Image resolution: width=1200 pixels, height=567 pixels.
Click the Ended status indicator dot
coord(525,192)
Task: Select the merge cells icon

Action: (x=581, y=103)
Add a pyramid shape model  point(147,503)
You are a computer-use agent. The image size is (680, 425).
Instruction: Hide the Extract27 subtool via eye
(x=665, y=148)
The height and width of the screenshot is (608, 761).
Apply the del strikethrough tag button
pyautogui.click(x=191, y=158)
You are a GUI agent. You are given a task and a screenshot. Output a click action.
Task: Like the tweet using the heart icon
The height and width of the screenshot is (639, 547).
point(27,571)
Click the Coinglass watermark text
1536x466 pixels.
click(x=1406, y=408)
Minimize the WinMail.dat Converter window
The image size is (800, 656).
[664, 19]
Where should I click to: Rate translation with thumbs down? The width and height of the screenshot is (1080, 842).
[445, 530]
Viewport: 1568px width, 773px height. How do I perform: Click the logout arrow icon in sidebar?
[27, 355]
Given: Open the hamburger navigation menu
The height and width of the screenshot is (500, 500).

★ ★ ★ ★ ★ ★ ★

:: Work task ::
What goes in the answer is the run of lines from the one holding "Instruction: Hide the" to the end of the entries, reproduced exactly and with nothing else.

:: Task response ::
Instruction: Hide the Extract27 subtool via eye
(x=665, y=148)
The height and width of the screenshot is (608, 761).
Apply the del strikethrough tag button
pyautogui.click(x=191, y=158)
You are a GUI agent. You are given a task and a screenshot. Output a click action.
Task: Like the tweet using the heart icon
The height and width of the screenshot is (639, 547).
point(27,571)
Click the Coinglass watermark text
1536x466 pixels.
click(x=1406, y=408)
Minimize the WinMail.dat Converter window
The image size is (800, 656).
[664, 19]
Where should I click to: Rate translation with thumbs down? The width and height of the screenshot is (1080, 842).
[445, 530]
Viewport: 1568px width, 773px height. How do I perform: Click the logout arrow icon in sidebar?
[27, 355]
Given: Open the hamburger navigation menu
The height and width of the screenshot is (500, 500).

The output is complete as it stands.